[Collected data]
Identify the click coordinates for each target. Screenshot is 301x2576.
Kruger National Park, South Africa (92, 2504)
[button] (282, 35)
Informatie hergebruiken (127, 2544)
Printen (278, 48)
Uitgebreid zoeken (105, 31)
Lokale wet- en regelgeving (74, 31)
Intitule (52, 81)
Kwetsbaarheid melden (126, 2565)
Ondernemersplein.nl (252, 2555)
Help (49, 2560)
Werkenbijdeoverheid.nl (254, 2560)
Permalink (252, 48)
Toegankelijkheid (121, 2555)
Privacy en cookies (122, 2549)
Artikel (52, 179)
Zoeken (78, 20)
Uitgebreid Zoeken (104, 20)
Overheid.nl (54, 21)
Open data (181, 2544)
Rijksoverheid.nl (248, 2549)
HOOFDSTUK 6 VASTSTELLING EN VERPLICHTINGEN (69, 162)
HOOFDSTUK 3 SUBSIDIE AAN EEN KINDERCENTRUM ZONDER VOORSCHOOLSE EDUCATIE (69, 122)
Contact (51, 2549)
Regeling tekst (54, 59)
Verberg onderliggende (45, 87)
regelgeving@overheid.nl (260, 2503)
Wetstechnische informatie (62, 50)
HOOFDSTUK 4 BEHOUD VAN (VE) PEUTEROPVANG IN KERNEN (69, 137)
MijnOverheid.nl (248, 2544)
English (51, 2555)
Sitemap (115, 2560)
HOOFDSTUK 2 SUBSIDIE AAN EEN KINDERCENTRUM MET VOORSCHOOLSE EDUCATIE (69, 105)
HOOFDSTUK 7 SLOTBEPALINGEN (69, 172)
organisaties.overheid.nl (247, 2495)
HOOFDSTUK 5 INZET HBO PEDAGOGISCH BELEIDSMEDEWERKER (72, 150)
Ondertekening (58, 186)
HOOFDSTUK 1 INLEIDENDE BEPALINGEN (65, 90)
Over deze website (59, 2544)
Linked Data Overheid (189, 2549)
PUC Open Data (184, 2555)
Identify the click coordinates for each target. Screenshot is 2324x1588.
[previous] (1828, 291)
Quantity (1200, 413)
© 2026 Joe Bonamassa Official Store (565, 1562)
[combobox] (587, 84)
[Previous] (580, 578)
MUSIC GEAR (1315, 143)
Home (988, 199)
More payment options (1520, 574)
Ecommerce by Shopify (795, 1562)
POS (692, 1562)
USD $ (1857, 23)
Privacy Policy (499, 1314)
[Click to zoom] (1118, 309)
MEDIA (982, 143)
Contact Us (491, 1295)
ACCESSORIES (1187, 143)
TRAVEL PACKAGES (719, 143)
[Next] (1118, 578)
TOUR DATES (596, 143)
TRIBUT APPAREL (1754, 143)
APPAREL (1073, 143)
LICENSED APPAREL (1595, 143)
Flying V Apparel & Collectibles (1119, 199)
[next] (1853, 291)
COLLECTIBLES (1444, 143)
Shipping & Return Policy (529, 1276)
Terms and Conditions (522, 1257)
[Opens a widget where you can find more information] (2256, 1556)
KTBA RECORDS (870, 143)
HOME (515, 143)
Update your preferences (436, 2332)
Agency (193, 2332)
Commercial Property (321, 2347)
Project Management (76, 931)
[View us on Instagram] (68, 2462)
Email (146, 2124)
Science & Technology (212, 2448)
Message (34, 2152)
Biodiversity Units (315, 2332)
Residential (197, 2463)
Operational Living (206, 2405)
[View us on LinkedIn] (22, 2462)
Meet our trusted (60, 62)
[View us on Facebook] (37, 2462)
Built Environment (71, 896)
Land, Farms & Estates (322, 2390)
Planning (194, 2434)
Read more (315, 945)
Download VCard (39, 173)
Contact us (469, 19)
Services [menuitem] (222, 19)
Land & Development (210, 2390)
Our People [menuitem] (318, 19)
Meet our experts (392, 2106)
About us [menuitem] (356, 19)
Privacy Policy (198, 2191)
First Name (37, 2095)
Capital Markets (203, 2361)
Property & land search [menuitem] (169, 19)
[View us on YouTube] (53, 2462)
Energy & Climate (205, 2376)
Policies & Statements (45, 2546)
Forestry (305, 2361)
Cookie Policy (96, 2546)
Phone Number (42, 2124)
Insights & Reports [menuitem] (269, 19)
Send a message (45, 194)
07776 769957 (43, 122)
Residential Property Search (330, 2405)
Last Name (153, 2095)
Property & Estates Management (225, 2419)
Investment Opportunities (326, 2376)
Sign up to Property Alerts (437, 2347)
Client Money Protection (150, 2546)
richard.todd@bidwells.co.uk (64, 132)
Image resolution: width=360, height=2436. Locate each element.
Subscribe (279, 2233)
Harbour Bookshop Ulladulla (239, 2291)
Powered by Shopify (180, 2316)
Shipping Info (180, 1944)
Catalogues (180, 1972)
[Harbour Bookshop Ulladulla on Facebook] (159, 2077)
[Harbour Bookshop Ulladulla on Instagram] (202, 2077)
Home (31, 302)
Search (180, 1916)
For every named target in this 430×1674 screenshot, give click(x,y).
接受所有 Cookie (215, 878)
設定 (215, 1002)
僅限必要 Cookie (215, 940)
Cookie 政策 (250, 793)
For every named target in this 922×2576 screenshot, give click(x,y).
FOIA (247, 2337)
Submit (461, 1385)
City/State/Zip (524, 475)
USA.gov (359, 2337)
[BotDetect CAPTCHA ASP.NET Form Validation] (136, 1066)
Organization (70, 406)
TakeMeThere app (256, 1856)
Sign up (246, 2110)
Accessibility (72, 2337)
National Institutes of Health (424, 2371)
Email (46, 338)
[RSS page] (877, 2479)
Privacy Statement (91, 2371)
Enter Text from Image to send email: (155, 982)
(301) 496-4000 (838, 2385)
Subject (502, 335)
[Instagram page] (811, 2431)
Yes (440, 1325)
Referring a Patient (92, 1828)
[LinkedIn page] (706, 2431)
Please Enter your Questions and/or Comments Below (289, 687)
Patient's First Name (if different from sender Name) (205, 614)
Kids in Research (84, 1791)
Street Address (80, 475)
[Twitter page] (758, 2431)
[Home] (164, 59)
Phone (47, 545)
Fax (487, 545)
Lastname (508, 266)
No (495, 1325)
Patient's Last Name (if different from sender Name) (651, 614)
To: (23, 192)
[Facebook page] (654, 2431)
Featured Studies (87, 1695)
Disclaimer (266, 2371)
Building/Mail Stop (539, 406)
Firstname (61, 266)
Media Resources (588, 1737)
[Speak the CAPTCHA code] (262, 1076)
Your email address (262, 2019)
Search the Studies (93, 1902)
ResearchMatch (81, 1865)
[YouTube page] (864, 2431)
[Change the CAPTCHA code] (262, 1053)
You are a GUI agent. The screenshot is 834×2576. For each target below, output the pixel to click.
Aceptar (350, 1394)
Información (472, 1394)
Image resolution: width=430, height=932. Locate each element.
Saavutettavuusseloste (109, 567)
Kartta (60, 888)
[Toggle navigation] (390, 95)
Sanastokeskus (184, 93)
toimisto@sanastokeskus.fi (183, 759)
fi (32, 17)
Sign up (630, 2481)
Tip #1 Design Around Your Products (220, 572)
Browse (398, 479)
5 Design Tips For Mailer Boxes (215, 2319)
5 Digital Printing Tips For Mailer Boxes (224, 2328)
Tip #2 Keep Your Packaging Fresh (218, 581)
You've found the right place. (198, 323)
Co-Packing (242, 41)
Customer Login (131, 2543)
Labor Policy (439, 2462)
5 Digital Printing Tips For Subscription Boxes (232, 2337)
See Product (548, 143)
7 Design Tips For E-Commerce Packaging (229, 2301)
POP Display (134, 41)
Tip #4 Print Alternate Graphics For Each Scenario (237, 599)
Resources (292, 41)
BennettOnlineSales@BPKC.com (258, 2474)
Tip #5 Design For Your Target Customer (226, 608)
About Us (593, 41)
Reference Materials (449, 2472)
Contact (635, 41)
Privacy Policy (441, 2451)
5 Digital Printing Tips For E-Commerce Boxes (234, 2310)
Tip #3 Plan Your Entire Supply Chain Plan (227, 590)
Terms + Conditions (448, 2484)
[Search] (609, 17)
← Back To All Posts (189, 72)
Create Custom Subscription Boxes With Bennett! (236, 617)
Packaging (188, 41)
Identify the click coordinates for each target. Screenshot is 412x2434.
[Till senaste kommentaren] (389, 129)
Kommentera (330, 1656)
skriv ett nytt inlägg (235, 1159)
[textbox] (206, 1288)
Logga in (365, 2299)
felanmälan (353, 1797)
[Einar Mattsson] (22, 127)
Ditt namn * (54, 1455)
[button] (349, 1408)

Required action :: When the line containing "Uitgebreid Zoeken (104, 20)" is reached, include it and stop. Until then, output each line of the entries exactly as given, starting from the first.

Answer ::
Identify the click coordinates for each target. Screenshot is 301x2576.
Kruger National Park, South Africa (92, 2504)
[button] (282, 35)
Informatie hergebruiken (127, 2544)
Printen (278, 48)
Uitgebreid zoeken (105, 31)
Lokale wet- en regelgeving (74, 31)
Intitule (52, 81)
Kwetsbaarheid melden (126, 2565)
Ondernemersplein.nl (252, 2555)
Help (49, 2560)
Werkenbijdeoverheid.nl (254, 2560)
Permalink (252, 48)
Toegankelijkheid (121, 2555)
Privacy en cookies (122, 2549)
Artikel (52, 179)
Zoeken (78, 20)
Uitgebreid Zoeken (104, 20)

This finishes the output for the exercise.